By Anthony Almada, MS
Eating chocolate has long been a pure-pleasure deal. Derived from the plant Theobroma cacao, natural chocolate is processed into cocoa, often as a powder. Two of the constituents of cocoa and chocolate products are caffeine and theobromine (the latter a chemical that makes chocolate unkind to our canine friends). Various teas and coffees also contain theobromine. Cocoa contains about ten to 15 times more theobromine than caffeine.

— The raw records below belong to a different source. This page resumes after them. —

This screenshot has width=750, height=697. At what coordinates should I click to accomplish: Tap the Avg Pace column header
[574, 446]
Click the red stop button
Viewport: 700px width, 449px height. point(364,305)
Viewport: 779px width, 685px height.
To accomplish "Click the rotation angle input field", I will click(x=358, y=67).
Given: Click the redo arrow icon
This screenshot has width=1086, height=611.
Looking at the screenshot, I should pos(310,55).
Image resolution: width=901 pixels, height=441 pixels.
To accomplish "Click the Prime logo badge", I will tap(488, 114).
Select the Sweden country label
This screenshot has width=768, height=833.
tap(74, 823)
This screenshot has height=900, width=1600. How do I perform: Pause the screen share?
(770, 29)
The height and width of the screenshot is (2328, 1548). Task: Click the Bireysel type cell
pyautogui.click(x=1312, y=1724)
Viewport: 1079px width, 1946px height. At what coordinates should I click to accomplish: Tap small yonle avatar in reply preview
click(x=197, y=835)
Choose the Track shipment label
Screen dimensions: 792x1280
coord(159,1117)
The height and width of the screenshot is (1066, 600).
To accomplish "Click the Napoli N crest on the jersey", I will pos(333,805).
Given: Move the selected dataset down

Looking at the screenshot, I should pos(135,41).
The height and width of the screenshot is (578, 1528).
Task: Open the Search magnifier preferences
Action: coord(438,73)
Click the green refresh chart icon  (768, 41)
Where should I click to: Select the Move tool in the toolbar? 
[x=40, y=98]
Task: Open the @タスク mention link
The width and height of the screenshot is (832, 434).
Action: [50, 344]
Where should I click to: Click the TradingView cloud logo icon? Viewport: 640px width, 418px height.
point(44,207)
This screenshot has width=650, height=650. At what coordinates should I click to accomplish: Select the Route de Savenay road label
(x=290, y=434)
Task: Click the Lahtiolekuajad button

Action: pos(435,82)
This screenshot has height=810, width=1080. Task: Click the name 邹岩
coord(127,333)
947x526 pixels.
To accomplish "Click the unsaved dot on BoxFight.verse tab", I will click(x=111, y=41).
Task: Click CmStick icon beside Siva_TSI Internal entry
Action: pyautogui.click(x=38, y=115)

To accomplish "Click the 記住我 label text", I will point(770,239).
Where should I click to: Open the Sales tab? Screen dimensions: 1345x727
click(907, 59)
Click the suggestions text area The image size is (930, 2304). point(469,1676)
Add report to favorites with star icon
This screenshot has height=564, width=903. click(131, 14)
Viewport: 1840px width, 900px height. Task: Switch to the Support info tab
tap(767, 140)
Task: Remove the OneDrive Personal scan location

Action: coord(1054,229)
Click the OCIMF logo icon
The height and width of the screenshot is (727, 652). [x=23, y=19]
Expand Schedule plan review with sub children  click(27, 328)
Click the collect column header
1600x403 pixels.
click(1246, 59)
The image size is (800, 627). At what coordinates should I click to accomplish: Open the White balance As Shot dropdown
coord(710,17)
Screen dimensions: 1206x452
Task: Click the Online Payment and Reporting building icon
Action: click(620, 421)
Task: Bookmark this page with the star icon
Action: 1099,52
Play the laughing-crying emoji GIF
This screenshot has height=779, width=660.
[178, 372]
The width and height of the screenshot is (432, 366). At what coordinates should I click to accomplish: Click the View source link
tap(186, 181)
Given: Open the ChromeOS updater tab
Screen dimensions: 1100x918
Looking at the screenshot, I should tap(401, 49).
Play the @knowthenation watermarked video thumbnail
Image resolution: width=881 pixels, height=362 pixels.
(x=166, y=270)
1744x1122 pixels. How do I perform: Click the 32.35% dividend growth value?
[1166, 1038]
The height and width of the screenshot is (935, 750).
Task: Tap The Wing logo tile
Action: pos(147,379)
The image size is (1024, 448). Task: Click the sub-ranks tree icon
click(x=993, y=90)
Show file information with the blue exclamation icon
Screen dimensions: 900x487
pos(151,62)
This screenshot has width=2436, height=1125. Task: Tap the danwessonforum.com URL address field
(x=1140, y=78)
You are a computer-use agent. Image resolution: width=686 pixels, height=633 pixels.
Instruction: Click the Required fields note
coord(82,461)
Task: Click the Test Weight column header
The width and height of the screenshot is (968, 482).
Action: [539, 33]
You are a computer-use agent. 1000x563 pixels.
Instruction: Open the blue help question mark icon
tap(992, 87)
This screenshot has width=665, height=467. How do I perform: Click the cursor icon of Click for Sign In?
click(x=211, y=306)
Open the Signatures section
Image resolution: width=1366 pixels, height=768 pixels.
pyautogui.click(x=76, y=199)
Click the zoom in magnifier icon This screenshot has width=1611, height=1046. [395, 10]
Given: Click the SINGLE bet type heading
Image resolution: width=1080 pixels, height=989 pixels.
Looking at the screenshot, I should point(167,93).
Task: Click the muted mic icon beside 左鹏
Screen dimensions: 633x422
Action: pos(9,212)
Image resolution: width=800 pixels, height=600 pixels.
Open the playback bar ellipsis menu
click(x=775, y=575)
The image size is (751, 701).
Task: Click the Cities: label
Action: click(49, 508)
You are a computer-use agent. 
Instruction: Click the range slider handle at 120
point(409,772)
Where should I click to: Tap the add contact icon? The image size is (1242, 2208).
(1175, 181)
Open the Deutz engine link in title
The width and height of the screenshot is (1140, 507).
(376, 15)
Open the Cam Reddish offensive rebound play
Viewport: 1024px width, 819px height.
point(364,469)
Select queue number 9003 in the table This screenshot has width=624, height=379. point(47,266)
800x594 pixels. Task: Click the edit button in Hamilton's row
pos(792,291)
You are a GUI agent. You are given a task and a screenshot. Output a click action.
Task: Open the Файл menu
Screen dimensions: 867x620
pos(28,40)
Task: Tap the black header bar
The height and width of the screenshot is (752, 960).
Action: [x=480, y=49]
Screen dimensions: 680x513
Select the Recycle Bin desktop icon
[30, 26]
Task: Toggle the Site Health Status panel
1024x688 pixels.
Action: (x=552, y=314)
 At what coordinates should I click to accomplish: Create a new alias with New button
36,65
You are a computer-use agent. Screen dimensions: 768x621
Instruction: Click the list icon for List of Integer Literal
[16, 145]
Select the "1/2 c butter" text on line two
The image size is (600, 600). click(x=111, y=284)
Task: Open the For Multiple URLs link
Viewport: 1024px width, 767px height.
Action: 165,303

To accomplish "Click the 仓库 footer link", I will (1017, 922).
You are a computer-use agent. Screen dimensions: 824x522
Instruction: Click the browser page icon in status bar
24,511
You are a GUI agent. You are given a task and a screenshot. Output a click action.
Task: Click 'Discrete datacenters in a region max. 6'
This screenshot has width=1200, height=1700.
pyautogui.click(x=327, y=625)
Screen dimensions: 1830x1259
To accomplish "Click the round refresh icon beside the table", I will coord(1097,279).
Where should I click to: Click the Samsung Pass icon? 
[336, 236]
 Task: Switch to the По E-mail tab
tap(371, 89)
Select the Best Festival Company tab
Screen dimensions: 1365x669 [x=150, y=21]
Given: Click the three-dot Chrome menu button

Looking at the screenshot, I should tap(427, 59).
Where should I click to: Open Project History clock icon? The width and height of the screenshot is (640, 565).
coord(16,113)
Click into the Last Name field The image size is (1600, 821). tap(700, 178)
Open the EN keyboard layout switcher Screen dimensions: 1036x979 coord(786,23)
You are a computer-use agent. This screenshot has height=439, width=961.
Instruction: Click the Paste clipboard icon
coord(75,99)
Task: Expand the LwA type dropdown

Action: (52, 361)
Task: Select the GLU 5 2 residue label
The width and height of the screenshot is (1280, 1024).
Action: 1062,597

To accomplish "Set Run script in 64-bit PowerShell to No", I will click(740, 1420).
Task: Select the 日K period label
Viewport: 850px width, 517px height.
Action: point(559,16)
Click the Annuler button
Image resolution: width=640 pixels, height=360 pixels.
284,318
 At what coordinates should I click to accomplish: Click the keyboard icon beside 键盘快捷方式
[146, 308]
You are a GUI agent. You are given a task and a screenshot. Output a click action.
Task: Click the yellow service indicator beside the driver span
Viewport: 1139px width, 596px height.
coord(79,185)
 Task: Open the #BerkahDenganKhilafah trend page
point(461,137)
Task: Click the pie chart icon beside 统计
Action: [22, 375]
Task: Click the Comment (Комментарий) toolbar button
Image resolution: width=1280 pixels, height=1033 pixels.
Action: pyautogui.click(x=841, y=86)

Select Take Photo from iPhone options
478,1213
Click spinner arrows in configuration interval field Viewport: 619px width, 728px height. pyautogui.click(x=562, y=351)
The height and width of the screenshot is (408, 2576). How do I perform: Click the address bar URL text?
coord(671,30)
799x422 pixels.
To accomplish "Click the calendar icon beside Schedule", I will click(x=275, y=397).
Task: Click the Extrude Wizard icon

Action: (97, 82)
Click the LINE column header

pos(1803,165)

Because of the very mild stimulant effects of cocoa powder, attributable to mixing theobromine with caffeine, cocoa extracts containing both ingredients have recently entered the market as weight-loss extracts. To date, however, no research studies have shown that theobromine (or cocoa-powder extracts containing theobromine and caffeine) has any impact on weight or fat loss, or appetite, in humans. Researchers conducting one four-day study fed lab rats an enormous amount of theobromine—a dose so large not even a chocoholic would want it—and found favorable changes in blood fats. For humans, however, theobromine looks like another wait-and-see diet ingredient.
Nutrition and exercise biochemist Anthony Almada, MS, has collaborated on more than 45 university-based studies, is co-founder of Experimental and Applied Sciences (EAS), and is founder and chief scientific officer of IMAGINutrition.